The reality of the represented lateral dynamics on driving simulators was discussed in this paper. After having completed these experimental phases, due to the Pearson’s correlations, it was proved that the dynamic platform provided a closer lateral dynamics representation between real-time vehicle model (visual cues) and realtime vestibular cues levels. It can be concluded that having dynamic platform represented a higher lateral dynamics reality in terms of data acquisition and measurements. For the dynamic case, there was a positive correlation with an incidence of 90.48% for N=21, whereas a negative correlation with an incidence of 50% for N=16 was yielded for the static one.

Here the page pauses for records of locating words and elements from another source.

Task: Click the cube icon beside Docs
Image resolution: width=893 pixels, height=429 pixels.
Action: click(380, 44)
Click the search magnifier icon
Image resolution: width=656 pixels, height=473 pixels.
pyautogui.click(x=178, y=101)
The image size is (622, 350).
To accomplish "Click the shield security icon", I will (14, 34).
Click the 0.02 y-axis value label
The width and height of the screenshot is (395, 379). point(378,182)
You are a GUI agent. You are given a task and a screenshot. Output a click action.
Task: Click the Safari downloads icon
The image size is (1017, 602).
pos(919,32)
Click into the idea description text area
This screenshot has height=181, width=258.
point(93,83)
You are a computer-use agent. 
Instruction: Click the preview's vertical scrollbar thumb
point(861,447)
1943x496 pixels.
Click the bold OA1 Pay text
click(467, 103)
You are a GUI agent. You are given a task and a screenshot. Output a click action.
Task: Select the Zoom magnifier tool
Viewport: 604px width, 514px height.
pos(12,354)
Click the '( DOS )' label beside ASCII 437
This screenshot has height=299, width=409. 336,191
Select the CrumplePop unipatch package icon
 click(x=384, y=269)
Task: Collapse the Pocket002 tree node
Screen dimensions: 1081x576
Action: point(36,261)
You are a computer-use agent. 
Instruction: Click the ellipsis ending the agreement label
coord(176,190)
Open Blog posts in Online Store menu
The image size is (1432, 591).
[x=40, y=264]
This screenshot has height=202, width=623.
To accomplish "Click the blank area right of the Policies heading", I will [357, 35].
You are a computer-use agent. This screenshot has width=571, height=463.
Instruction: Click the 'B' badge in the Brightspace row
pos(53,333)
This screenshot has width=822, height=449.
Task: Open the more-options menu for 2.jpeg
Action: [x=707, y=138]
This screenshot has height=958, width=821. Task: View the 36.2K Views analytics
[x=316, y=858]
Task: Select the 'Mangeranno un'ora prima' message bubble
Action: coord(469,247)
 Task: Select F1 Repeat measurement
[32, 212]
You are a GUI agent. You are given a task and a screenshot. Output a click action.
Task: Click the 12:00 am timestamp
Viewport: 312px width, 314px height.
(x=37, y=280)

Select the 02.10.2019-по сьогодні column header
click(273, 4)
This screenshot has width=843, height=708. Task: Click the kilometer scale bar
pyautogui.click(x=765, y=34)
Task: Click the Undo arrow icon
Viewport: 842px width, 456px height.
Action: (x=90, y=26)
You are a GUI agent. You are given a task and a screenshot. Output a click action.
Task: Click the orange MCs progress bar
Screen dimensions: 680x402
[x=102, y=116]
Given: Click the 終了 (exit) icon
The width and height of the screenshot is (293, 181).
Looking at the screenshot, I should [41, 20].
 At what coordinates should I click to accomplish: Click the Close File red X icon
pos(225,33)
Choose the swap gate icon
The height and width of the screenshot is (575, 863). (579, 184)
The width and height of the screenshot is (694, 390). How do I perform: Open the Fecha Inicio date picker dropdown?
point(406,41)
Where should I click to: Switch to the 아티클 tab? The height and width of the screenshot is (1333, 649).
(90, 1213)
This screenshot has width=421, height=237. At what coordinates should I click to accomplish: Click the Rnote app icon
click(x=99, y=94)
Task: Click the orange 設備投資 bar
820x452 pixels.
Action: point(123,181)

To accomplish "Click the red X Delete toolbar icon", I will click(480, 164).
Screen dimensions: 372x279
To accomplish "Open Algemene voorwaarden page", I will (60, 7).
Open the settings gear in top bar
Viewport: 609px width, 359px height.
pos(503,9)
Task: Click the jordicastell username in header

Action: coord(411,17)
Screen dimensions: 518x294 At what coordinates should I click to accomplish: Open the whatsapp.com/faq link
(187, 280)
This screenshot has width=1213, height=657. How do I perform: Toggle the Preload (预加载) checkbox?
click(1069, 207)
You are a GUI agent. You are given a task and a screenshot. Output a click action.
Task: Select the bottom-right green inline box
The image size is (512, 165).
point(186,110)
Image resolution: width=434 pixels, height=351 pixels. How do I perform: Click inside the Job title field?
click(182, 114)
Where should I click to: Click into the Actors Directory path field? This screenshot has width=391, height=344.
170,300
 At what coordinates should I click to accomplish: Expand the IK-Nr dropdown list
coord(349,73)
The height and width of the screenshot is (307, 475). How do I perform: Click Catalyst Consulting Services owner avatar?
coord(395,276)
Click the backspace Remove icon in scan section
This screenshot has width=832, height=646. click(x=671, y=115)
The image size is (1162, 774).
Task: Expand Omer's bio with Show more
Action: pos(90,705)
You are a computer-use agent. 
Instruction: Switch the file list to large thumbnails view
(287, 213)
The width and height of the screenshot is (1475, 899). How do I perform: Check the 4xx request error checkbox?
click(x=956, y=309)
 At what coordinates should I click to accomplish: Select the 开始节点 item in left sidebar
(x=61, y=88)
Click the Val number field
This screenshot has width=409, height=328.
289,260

The multiple linear regression model resulted as a better fit and a positive slope for the visual-vestibular lateral accelerations for the dynamic (R2=0.429, N=21) platform, whereas it was yielded as a weak fit and a negative slope for the visual-vestibular accelerations for the static (R2=0.072, N=16) platform.
The two-tailed Mann-Whitney U test proved that there was a significant difference between the static and the dynamic cases in terms of the vestibular level lateral accelerations (Ucomputed (2139)>Uexpected (1300.5), p<0.0001).
The perception fidelity illuminated that there was a significant positive correlation (r=0.293, p=0.037<0.05) between the vestibular level accelerations and feeling dizziness for the static platform simulator whereas there was no significant correlation between the vestibular level accelerations and the disorientation perception.
As prospective researches, the reality of having motion cueing algorithms with feedback control will be surveyed in terms of multisensory level dynamics approach (neuromuscular cues (EMGelectromyography), visual cues (vehicle level), vestibular cues (head level), inertial cues (motion platform level)) and with respect to postural stability.